Summary
What you’ll impact
Our organization is hiring a Staff Machine Learning Engineer focused on retrieval systems to lead the Ads Retrieval ML team. The role involves defining technical vision, designing and deploying retrieval models, and collaborating across engineering, product, and advertising stakeholders while mentoring junior engineers.
Responsibilities
What you'll do
- Define the technical vision and multi-year roadmap for ads retrieval modeling in collaboration with cross-functional stakeholders.
- Design, develop, and deploy candidate-generation and retrieval models for Reddit’s advertising platforms.
- Apply modern retrieval techniques such as two-tower architectures, representation learning, embeddings, and deep learning methods to create meaningful product value.
- Enhance the retrieval stack by optimizing objectives, labels, sampling strategies, feature design, and candidate filtering processes.
- Work with approximate nearest-neighbor and vector search systems, balancing recall, relevance, latency, diversity, and cost considerations.
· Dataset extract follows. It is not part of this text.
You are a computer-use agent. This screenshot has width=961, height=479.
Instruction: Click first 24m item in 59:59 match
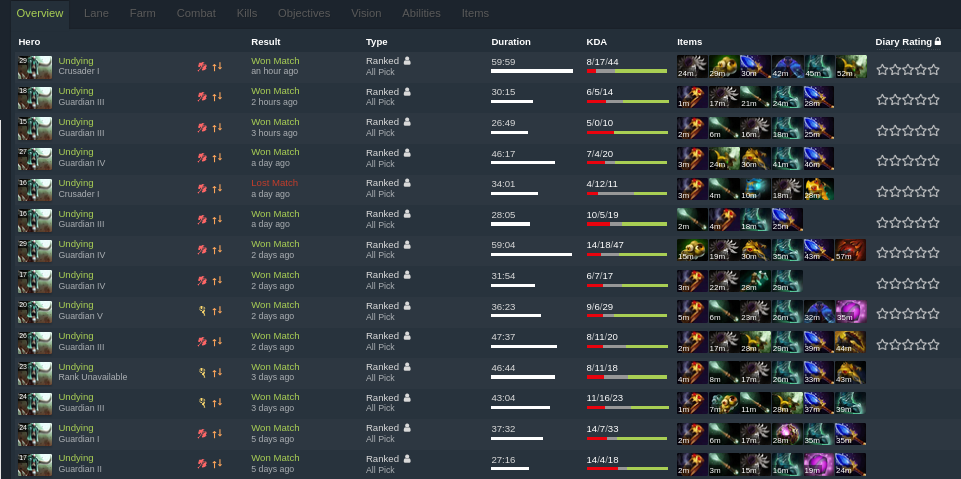click(x=693, y=66)
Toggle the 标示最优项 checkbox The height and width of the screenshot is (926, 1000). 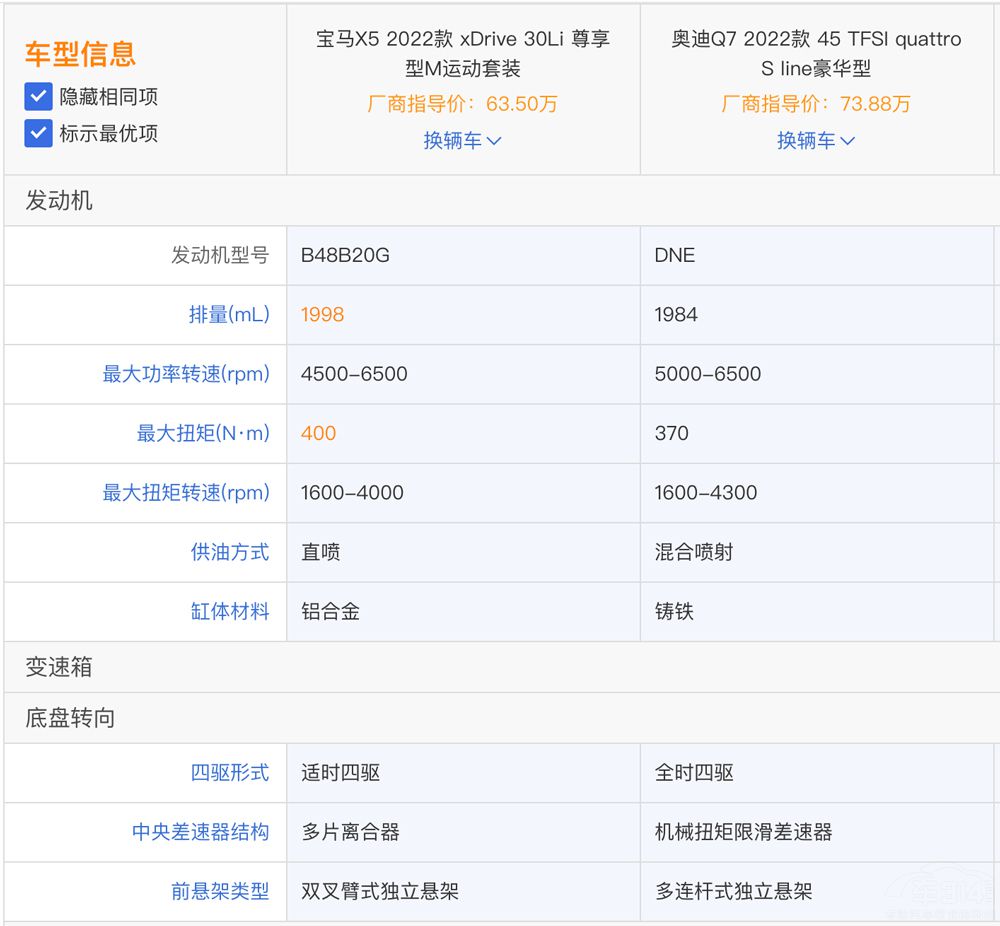[x=38, y=133]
- Establish robust evaluation practices that connect retrieval metrics to downstream ad and user engagement outcomes.
- Lead offline analysis and online experiments, interpret ambiguous results, and iterate models based on insights.
- Collaborate with downstream ranking, ad platform, auction, measurement, and product teams to ensure effective integration of retrieval models.
- Document design decisions, review code and model updates, and uphold high standards for model quality, testing, and observability.
- Mentor and develop team members, fostering expertise in retrieval, recommendation, and representation learning.
Requirements
What you’ll bring
- 7+ years of industry experience with a strong background in applied machine learning.
- Extensive experience in information retrieval, candidate generation, recommender systems, or relevance modeling.
- Deep understanding of retrieval modeling concepts such as DNN, embeddings, two-tower models, and approximate nearest-neighbor search.
- Proficiency in training, evaluating, debugging, and deploying deep learning models using frameworks like TensorFlow or PyTorch.
- Proven track record of owning ML projects from problem framing to production deployment and iteration.
- Strong knowledge of experimental design, offline evaluation metrics, and their relationship to business and user outcomes.
- Experience working with large-scale behavioral or content datasets and complex feature pipelines.
- Excellent software engineering skills with the ability to produce reliable, maintainable production code.
- Technical leadership experience, including project management, influencing teams, and mentoring engineers.
- Exceptional communication skills to explain complex technical concepts to diverse audiences.